**WORK TO COMPLETE:**
Where a line of the material includes the string "agent", copy that line.
▬▬▬▬▬▬▬▬▬▬
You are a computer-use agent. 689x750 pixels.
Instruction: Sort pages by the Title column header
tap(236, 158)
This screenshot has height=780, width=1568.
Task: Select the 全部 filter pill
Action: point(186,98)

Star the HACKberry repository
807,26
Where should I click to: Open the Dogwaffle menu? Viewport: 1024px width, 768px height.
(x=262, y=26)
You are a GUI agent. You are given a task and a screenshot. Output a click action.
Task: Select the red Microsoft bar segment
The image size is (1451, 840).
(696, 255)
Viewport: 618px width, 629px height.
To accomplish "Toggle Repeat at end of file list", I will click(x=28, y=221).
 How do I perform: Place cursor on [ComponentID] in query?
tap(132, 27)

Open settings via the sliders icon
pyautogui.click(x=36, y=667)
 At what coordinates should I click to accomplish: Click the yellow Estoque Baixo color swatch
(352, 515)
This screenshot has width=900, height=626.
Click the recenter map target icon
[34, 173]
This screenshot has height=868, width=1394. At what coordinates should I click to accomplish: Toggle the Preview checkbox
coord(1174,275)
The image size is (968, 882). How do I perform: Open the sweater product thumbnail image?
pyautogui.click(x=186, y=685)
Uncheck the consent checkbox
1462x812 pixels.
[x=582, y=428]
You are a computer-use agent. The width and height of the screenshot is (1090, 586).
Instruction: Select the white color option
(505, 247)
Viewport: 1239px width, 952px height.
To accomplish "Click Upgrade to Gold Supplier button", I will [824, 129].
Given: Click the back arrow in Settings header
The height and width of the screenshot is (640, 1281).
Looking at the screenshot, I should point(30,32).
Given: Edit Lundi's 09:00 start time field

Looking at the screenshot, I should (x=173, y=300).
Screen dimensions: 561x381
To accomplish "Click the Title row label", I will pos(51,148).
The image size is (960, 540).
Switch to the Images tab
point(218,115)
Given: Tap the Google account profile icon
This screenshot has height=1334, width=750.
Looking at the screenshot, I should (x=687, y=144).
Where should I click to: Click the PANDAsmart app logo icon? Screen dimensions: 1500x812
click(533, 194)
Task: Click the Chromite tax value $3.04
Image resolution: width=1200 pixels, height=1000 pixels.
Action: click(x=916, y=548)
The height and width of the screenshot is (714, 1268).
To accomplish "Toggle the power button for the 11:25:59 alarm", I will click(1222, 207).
▬▬▬▬▬▬▬▬▬▬
**EXERCISE ANSWER:**
You are a computer-use agent. 689x750 pixels.
You are a GUI agent. You are given a task and a screenshot. Output a click action.
You are a computer-use agent. The width and height of the screenshot is (1090, 586).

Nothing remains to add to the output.